Even more interestingly a few months ago GitHub announced improved support for researchers making it possible to get a Digital Object Identifier (DOI) for any GitHub repository archive.
With a DOI for your GitHub repository archive your code becomes formally citable in scientific publications.
Why use GitHub with Nextflow?
The latest Nextflow release (0.9.0) seamlessly integrates with GitHub. This feature allows you to manage your code in a more consistent manner, or use other people's Nextflow pipelines, published through GitHub, in a quick and transparent manner.
How it works
The idea is very simple, when you launch a script execution with Nextflow, it will look for a file with the pipeline name you've specified. If that file does not exist, it will look for a public repository with the same name on GitHub. If it is found, the repository is automatically downloaded to your computer and the code executed. This repository is stored in the Nextflow home directory, by default $HOME/.nextflow
, thus it will be reused for any further execution.
You can try this feature out, having Nextflow (version 0.9.0 or higher) installed in your computer, by simply entering the following command in your shell terminal:
nextflow run nextflow-io/hello
The first time you execute this command Nextflow will download the pipeline at the following GitHub repository https://github.com/nextflow-io/hello
, as you don't already have it in your computer. It will then execute it producing the expected output.
In order for a GitHub repository to be used as a Nextflow project, it must contain at least one file named main.nf
that defines your Nextflow pipeline script.
Run a specific revision
Any Git branch, tag or commit ID in the GitHub repository can be used to specify a revision, that you want to execute, when running your pipeline by adding the -r
option to the run command line. So for example you could enter:
nextflow run nextflow-io/hello -r mybranch
or
nextflow run nextflow-io/hello -r v1.1
This can be very useful when comparing different versions of your project. It also guarantees consistent results in your pipeline as your source code evolves.
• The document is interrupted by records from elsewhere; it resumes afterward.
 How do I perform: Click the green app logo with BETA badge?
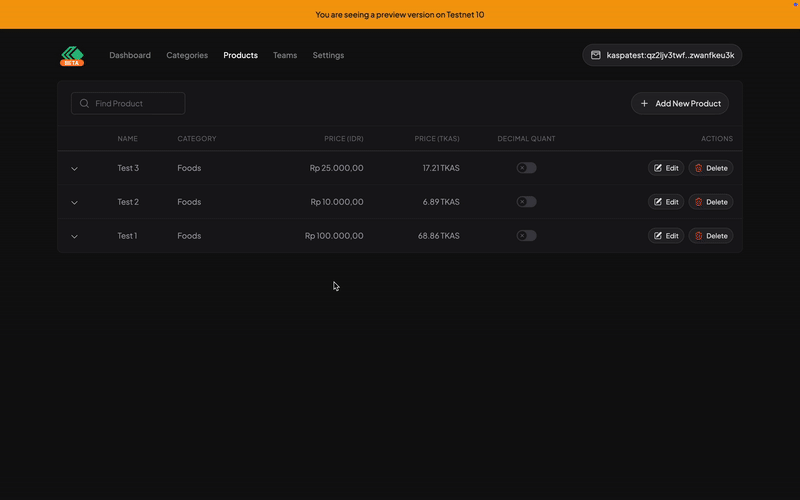pyautogui.click(x=72, y=56)
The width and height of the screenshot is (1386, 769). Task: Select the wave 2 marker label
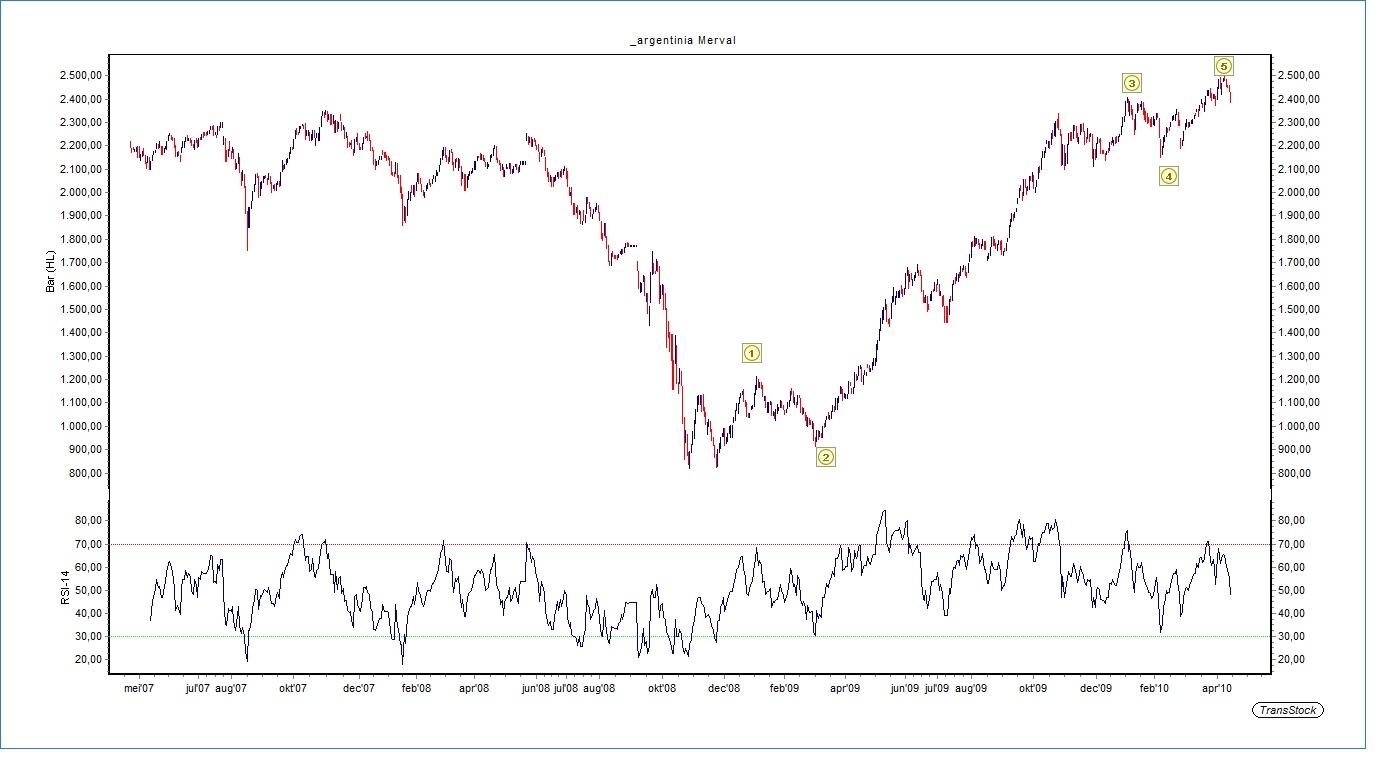[x=825, y=457]
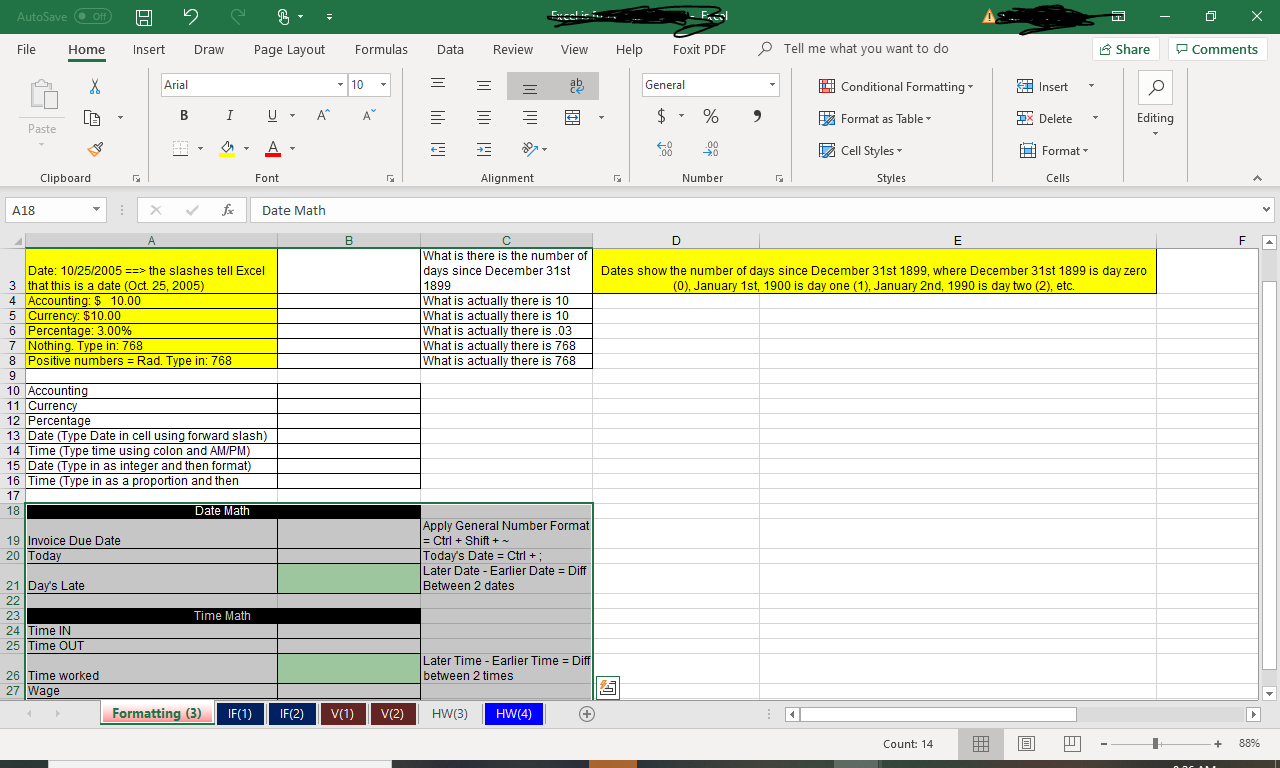1280x768 pixels.
Task: Expand the General number format dropdown
Action: click(x=770, y=85)
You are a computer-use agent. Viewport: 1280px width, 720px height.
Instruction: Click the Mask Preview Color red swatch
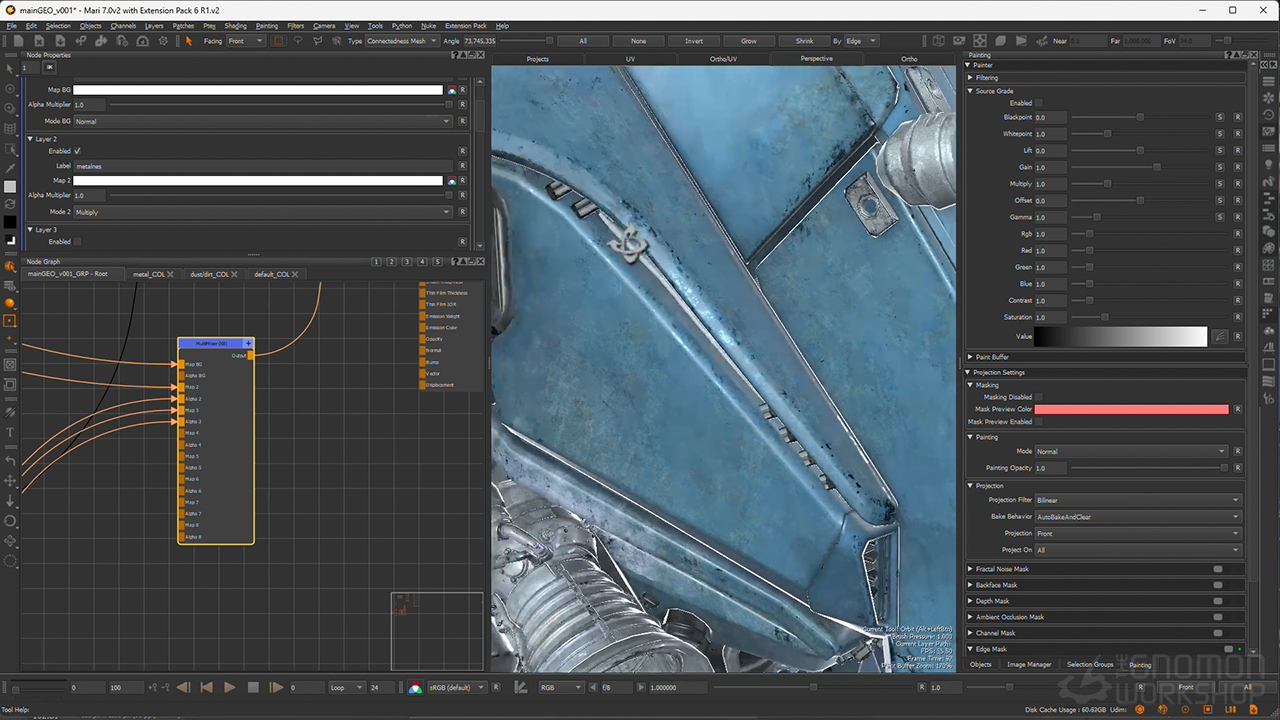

Commands to manage pipelines
The following commands allows you to perform some basic operations that can be used to manage your pipelines. Anyway Nextflow is not meant to replace functionalities provided by the Git tool, you may still need it to create new repositories or commit changes, etc.
List available pipelines
The ls
command allows you to list all the pipelines you have downloaded in your computer. For example:
nextflow ls
This prints a list similar to the following one:
cbcrg/piper-nf
nextflow-io/hello
Show pipeline information
By using the info
command you can show information from a downloaded pipeline. For example:
$ nextflow info hello
This command prints:
repo name : nextflow-io/hello
home page : http://github.com/nextflow-io/hello
local path : $HOME/.nextflow/assets/nextflow-io/hello
main script: main.nf
revisions :
* master (default)
mybranch
v1.1 [t]
v1.2 [t]
Starting from the top it shows: 1) the repository name; 2) the project home page; 3) the local folder where the pipeline has been downloaded; 4) the script that is executed when launched; 5) the list of available revisions i.e. branches + tags. Tags are marked with a [t]
on the right, the current checked-out revision is marked with a *
on the left.
Pull or update a pipeline
The pull
command allows you to download a pipeline from a GitHub repository or to update it if that repository has already been downloaded. For example:
nextflow pull nextflow-io/examples
Downloaded pipelines are stored in the folder $HOME/.nextflow/assets
in your computer.
Clone a pipeline into a folder
The clone
command allows you to copy a Nextflow pipeline project to a directory of your choice. For example:
nextflow clone nextflow-io/hello target-dir
If the destination directory is omitted the specified pipeline is cloned to a directory with the same name as the pipeline base name (e.g. hello
) in the current folder.
The clone command can be used to inspect or modify the source code of a pipeline. You can eventually commit and push back your changes by using the usual Git/GitHub workflow.
Drop an installed pipeline
Downloaded pipelines can be deleted by using the drop
command, as shown below:
nextflow drop nextflow-io/hello
Limitations and known problems
GitHub private repositories currently are not supportedSupport for private GitHub repositories has been introduced with version 0.10.0.Symlinks committed in a Git repository are not resolved correctly when downloaded/cloned by NextflowSymlinks are resolved correctly when using Nextflow version 0.11.0 (or higher).